Material supplied:
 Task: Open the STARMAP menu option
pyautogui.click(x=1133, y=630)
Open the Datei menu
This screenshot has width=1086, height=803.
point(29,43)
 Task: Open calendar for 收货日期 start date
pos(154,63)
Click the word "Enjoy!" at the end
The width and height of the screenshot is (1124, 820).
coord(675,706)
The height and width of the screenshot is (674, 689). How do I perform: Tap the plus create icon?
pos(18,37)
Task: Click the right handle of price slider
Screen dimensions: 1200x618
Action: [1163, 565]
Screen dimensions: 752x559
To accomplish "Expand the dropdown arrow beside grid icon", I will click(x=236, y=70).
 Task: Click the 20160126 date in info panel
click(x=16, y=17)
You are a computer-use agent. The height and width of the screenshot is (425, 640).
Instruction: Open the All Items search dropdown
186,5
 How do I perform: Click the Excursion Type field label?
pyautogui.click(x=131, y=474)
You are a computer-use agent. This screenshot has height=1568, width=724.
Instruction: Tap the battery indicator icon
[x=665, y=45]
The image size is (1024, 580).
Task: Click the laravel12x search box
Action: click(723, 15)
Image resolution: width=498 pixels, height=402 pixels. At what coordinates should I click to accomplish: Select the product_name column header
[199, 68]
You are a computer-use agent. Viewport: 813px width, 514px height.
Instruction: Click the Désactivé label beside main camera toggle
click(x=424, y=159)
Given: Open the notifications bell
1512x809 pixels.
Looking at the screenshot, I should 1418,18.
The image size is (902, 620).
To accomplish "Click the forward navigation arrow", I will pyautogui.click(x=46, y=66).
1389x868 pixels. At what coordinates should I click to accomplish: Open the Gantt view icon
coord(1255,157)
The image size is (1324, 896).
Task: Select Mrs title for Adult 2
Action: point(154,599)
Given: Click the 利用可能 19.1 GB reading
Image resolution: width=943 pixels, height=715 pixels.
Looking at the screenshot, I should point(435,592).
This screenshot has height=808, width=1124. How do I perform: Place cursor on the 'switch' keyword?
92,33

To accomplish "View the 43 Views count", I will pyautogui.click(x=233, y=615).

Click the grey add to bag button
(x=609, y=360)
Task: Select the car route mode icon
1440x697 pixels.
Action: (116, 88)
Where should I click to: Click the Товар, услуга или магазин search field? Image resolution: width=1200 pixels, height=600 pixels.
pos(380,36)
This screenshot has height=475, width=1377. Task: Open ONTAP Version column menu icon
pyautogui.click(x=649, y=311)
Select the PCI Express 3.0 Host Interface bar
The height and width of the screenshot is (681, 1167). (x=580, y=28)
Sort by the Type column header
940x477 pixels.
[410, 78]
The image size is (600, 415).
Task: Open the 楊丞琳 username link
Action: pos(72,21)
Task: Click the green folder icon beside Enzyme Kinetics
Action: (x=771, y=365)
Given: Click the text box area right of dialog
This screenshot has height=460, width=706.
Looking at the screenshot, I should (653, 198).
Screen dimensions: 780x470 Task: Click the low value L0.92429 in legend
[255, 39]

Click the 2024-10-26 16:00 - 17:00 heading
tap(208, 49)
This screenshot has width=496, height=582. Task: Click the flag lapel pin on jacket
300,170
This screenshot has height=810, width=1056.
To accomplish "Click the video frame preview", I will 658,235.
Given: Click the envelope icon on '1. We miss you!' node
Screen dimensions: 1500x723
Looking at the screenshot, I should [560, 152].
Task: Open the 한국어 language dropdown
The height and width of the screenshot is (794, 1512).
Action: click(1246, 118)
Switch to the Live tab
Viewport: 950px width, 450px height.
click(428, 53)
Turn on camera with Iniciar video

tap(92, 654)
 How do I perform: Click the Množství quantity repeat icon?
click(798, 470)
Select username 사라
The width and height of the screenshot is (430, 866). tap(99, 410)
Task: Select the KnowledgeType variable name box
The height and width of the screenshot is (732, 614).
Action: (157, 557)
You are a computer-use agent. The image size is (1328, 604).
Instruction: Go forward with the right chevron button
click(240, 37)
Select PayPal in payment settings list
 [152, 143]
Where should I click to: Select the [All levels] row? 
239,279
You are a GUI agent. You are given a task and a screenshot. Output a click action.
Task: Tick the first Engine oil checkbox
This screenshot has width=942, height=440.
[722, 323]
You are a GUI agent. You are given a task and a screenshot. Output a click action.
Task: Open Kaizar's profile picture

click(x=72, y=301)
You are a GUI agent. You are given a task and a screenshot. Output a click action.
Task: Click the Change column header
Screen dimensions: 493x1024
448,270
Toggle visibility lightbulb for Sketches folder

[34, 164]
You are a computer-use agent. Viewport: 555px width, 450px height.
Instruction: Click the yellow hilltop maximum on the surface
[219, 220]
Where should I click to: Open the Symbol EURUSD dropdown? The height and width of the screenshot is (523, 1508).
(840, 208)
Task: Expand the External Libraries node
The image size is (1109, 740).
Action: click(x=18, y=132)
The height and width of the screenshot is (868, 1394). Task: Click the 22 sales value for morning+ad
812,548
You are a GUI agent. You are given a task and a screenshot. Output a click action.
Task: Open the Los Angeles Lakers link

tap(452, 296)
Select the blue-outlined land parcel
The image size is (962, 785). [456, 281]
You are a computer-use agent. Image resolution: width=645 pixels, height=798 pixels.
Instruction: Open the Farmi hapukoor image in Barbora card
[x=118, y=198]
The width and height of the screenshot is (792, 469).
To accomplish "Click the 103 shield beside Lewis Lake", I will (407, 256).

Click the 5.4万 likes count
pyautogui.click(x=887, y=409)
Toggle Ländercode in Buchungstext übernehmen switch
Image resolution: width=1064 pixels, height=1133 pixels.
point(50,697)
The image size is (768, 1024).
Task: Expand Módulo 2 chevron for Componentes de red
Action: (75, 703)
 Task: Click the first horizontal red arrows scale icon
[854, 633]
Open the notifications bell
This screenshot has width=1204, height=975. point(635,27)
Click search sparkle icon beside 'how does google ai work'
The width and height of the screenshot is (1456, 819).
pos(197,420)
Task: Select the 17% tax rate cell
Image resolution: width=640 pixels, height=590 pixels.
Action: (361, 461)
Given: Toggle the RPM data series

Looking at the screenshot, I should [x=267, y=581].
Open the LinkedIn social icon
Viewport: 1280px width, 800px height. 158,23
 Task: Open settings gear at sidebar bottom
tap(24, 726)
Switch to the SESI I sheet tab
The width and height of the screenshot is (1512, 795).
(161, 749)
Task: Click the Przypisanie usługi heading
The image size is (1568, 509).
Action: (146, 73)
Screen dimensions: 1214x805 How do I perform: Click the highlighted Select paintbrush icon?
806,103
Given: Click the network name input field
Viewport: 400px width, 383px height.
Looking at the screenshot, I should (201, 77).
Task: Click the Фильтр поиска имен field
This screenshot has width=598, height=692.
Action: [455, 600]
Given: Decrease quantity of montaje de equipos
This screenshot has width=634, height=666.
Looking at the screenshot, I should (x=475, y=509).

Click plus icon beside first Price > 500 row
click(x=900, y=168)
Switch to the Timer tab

Prompt: Return the listing above verbatim.

Exercise result:
 Task: Open the STARMAP menu option
pyautogui.click(x=1133, y=630)
Open the Datei menu
This screenshot has width=1086, height=803.
point(29,43)
 Task: Open calendar for 收货日期 start date
pos(154,63)
Click the word "Enjoy!" at the end
The width and height of the screenshot is (1124, 820).
coord(675,706)
The height and width of the screenshot is (674, 689). How do I perform: Tap the plus create icon?
pos(18,37)
Task: Click the right handle of price slider
Screen dimensions: 1200x618
Action: [1163, 565]
Screen dimensions: 752x559
To accomplish "Expand the dropdown arrow beside grid icon", I will click(x=236, y=70).
 Task: Click the 20160126 date in info panel
click(x=16, y=17)
You are a computer-use agent. The height and width of the screenshot is (425, 640).
Instruction: Open the All Items search dropdown
186,5
 How do I perform: Click the Excursion Type field label?
pyautogui.click(x=131, y=474)
You are a computer-use agent. This screenshot has height=1568, width=724.
Instruction: Tap the battery indicator icon
[x=665, y=45]
The image size is (1024, 580).
Task: Click the laravel12x search box
Action: click(723, 15)
Image resolution: width=498 pixels, height=402 pixels. At what coordinates should I click to accomplish: Select the product_name column header
[199, 68]
You are a computer-use agent. Viewport: 813px width, 514px height.
Instruction: Click the Désactivé label beside main camera toggle
click(x=424, y=159)
Given: Open the notifications bell
1512x809 pixels.
Looking at the screenshot, I should 1418,18.
The image size is (902, 620).
To accomplish "Click the forward navigation arrow", I will pyautogui.click(x=46, y=66).
1389x868 pixels. At what coordinates should I click to accomplish: Open the Gantt view icon
coord(1255,157)
The image size is (1324, 896).
Task: Select Mrs title for Adult 2
Action: point(154,599)
Given: Click the 利用可能 19.1 GB reading
Image resolution: width=943 pixels, height=715 pixels.
Looking at the screenshot, I should point(435,592).
This screenshot has height=808, width=1124. How do I perform: Place cursor on the 'switch' keyword?
92,33

To accomplish "View the 43 Views count", I will pyautogui.click(x=233, y=615).

Click the grey add to bag button
(x=609, y=360)
Task: Select the car route mode icon
1440x697 pixels.
Action: (116, 88)
Where should I click to: Click the Товар, услуга или магазин search field? Image resolution: width=1200 pixels, height=600 pixels.
pos(380,36)
This screenshot has height=475, width=1377. Task: Open ONTAP Version column menu icon
pyautogui.click(x=649, y=311)
Select the PCI Express 3.0 Host Interface bar
The height and width of the screenshot is (681, 1167). (x=580, y=28)
Sort by the Type column header
940x477 pixels.
[410, 78]
The image size is (600, 415).
Task: Open the 楊丞琳 username link
Action: pos(72,21)
Task: Click the green folder icon beside Enzyme Kinetics
Action: (x=771, y=365)
Given: Click the text box area right of dialog
This screenshot has height=460, width=706.
Looking at the screenshot, I should (653, 198).
Screen dimensions: 780x470 Task: Click the low value L0.92429 in legend
[255, 39]

Click the 2024-10-26 16:00 - 17:00 heading
tap(208, 49)
This screenshot has width=496, height=582. Task: Click the flag lapel pin on jacket
300,170
This screenshot has height=810, width=1056.
To accomplish "Click the video frame preview", I will 658,235.
Given: Click the envelope icon on '1. We miss you!' node
Screen dimensions: 1500x723
Looking at the screenshot, I should [560, 152].
Task: Open the 한국어 language dropdown
The height and width of the screenshot is (794, 1512).
Action: click(1246, 118)
Switch to the Live tab
Viewport: 950px width, 450px height.
click(428, 53)
Turn on camera with Iniciar video

tap(92, 654)
 How do I perform: Click the Množství quantity repeat icon?
click(798, 470)
Select username 사라
The width and height of the screenshot is (430, 866). tap(99, 410)
Task: Select the KnowledgeType variable name box
The height and width of the screenshot is (732, 614).
Action: (157, 557)
You are a computer-use agent. The image size is (1328, 604).
Instruction: Go forward with the right chevron button
click(240, 37)
Select PayPal in payment settings list
 [152, 143]
Where should I click to: Select the [All levels] row? 
239,279
You are a GUI agent. You are given a task and a screenshot. Output a click action.
Task: Tick the first Engine oil checkbox
This screenshot has width=942, height=440.
[722, 323]
You are a GUI agent. You are given a task and a screenshot. Output a click action.
Task: Open Kaizar's profile picture

click(x=72, y=301)
You are a GUI agent. You are given a task and a screenshot. Output a click action.
Task: Click the Change column header
Screen dimensions: 493x1024
448,270
Toggle visibility lightbulb for Sketches folder

[34, 164]
You are a computer-use agent. Viewport: 555px width, 450px height.
Instruction: Click the yellow hilltop maximum on the surface
[219, 220]
Where should I click to: Open the Symbol EURUSD dropdown? The height and width of the screenshot is (523, 1508).
(840, 208)
Task: Expand the External Libraries node
The image size is (1109, 740).
Action: click(x=18, y=132)
The height and width of the screenshot is (868, 1394). Task: Click the 22 sales value for morning+ad
812,548
You are a GUI agent. You are given a task and a screenshot. Output a click action.
Task: Open the Los Angeles Lakers link

tap(452, 296)
Select the blue-outlined land parcel
The image size is (962, 785). [456, 281]
You are a computer-use agent. Image resolution: width=645 pixels, height=798 pixels.
Instruction: Open the Farmi hapukoor image in Barbora card
[x=118, y=198]
The width and height of the screenshot is (792, 469).
To accomplish "Click the 103 shield beside Lewis Lake", I will (407, 256).

Click the 5.4万 likes count
pyautogui.click(x=887, y=409)
Toggle Ländercode in Buchungstext übernehmen switch
Image resolution: width=1064 pixels, height=1133 pixels.
point(50,697)
The image size is (768, 1024).
Task: Expand Módulo 2 chevron for Componentes de red
Action: (75, 703)
 Task: Click the first horizontal red arrows scale icon
[854, 633]
Open the notifications bell
This screenshot has width=1204, height=975. point(635,27)
Click search sparkle icon beside 'how does google ai work'
The width and height of the screenshot is (1456, 819).
pos(197,420)
Task: Select the 17% tax rate cell
Image resolution: width=640 pixels, height=590 pixels.
Action: (361, 461)
Given: Toggle the RPM data series

Looking at the screenshot, I should [x=267, y=581].
Open the LinkedIn social icon
Viewport: 1280px width, 800px height. 158,23
 Task: Open settings gear at sidebar bottom
tap(24, 726)
Switch to the SESI I sheet tab
The width and height of the screenshot is (1512, 795).
(161, 749)
Task: Click the Przypisanie usługi heading
The image size is (1568, 509).
Action: (146, 73)
Screen dimensions: 1214x805 How do I perform: Click the highlighted Select paintbrush icon?
806,103
Given: Click the network name input field
Viewport: 400px width, 383px height.
Looking at the screenshot, I should (201, 77).
Task: Click the Фильтр поиска имен field
This screenshot has width=598, height=692.
Action: [455, 600]
Given: Decrease quantity of montaje de equipos
This screenshot has width=634, height=666.
Looking at the screenshot, I should (x=475, y=509).

Click plus icon beside first Price > 500 row
click(x=900, y=168)
Switch to the Timer tab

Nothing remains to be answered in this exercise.